The National Union of Students – the nation’s peak union for university students – has called on the nation’s tertiary education sector to boycott the provision of training or technology for the AUKUS submarine program.
NUS Education Officer Xavier Dupé, said the partnership increased the risk of war or nuclear environmental damage, and universities should not participate in it.
“The AUKUS deal escalates the threat of war in which students and workers will suffer,” Mr Dupe said. “The government wants universities to provide research and skilled workers for this war drive, but students have a right to education that’s for the public good, not an arms race that threatens our future.”
In March, the Albanese government formalised its support for the development of a new security partnership between Australia, the United States and the United Kingdom. It followed the cancellation by the previous Morrison government of a $90 billion French contract to build military submarines in Adelaide.
The ‘AUKUS nuclear-powered submarine pathway’ means that in partnership with the US and UK, Australia will become one of only seven countries world-wide – the United States, Russia, China, the United Kingdom, France, India and Australia – to operate nuclear-powered submarines.
In a joint Australia-US-UK statement, the governments claimed the “pathway” would “deliver significant long-term strategic benefits for Australia, the United Kingdom and the United States”. “It strengthens the combined industrial capacity of the three partners, with increased cooperation making trilateral supply chains more robust and resilient,” the joint statement read.
It will also cost Australia hundreds of billions of dollars: eight nuclear-powered submarines will be built in Adelaide, to begin service in the 2040s, and the Albanese government has revealed the full cost, including maintenance, will run anywhere from $268 billion to $368 billion, by 2055.”
NUS’ Xavier Dupé criticised Universities Australia for encouraging closer ties between universities and the submarine program.
“The Vice-Chancellors in Universities Australia have gotten rich from partnering with weapons corporations like Thales and Lockheed Martin, and stand to profit even more from this program.
“Meanwhile, students’ education has gotten worse.

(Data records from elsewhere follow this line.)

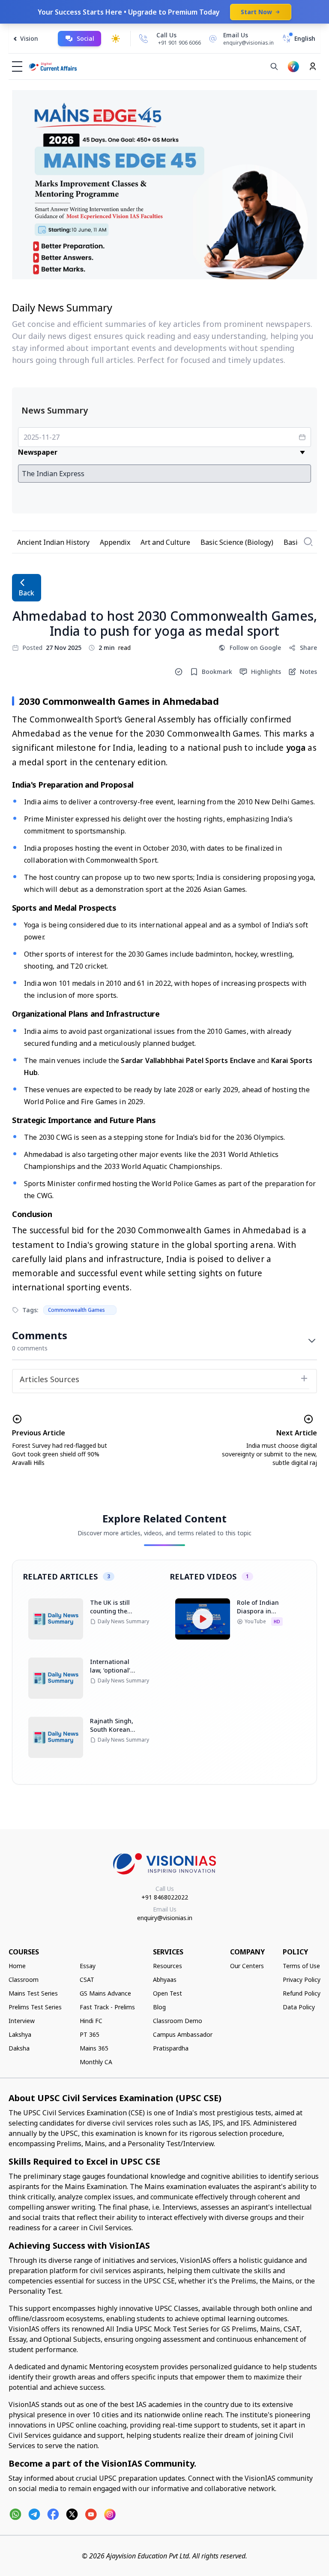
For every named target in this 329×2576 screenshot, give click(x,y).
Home (17, 1966)
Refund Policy (301, 1993)
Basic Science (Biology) (236, 542)
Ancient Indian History (53, 542)
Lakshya (20, 2034)
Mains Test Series (33, 1993)
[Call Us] (143, 38)
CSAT (87, 1979)
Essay (88, 1966)
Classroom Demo (177, 2021)
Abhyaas (164, 1979)
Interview (22, 2021)
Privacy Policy (301, 1979)
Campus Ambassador (182, 2034)
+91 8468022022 (164, 1897)
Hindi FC (91, 2021)
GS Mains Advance (105, 1993)
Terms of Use (301, 1966)
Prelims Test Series (35, 2007)
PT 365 (89, 2034)
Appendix (115, 542)
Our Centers (247, 1966)
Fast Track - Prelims (107, 2007)
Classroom (24, 1979)
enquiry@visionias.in (164, 1918)
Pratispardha (170, 2048)
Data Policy (299, 2007)
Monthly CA (96, 2062)
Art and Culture (165, 542)
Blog (159, 2007)
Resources (167, 1966)
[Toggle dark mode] (115, 38)
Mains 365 (94, 2048)
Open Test (167, 1993)
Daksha (19, 2048)
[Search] (274, 66)
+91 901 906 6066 (179, 42)
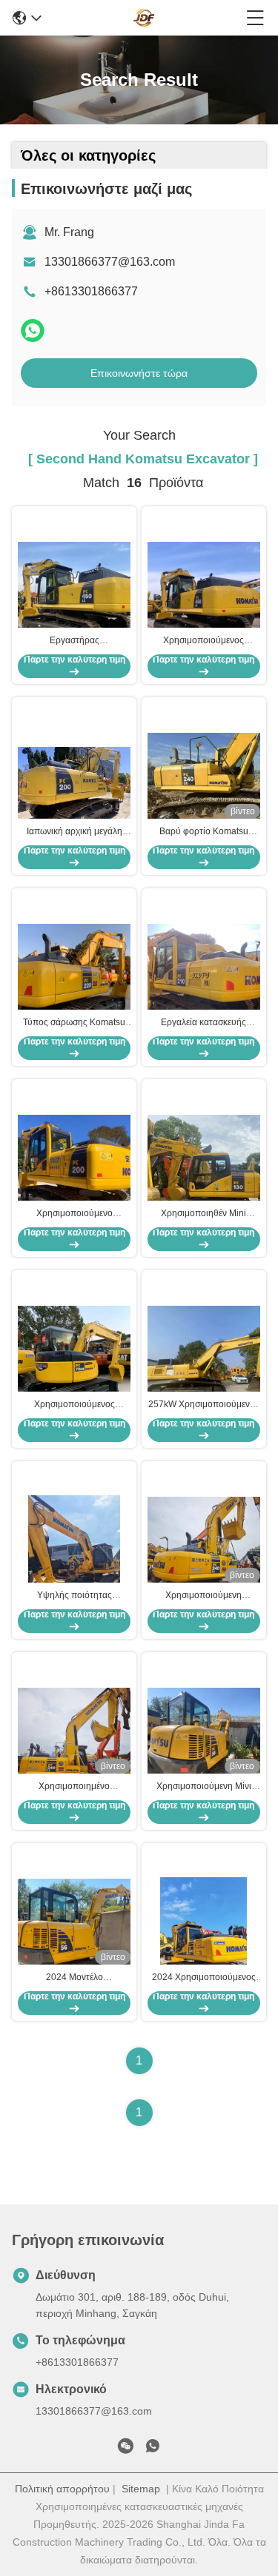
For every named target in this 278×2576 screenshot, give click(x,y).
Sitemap (141, 2489)
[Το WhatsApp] (32, 330)
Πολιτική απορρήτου (62, 2489)
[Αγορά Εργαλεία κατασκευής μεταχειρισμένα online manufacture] (204, 979)
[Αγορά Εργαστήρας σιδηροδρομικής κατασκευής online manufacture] (74, 597)
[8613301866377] (153, 2449)
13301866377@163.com (109, 261)
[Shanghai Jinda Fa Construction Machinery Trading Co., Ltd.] (144, 18)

We should resist this attempt to use our education for war and destruction.”
Yasmine Johnson, Education Officer at University of Sydney, is already part of the university’s ‘Cut Ties With Thales’ campaign.
“On our campus, one of the world’s largest weapons manufacturers, Thales, is strengthening its ties with the university,” Ms Johnson said.
Over the weekend, Johnson and other students joined a union rally in Port Kembla, south of Wollongong, against the port being used as a submarine base.
“This union rally is an important first step in building opposition to militarism on our campuses and in our cities. Students will continue to stand against the AUKUS deal and the integration of our universities with weapons companies and the military.”
Thales Australia is actually a French corporation. It builds a variety of weapons, but is perhaps best known for supplying the Bushmaster, Australia’s answer to the American Humvee armoured vehicle.
In 2017, the University of Sydney and Thales Australia signed a Memorandum of Understanding, committing to partner in research and development of weapons.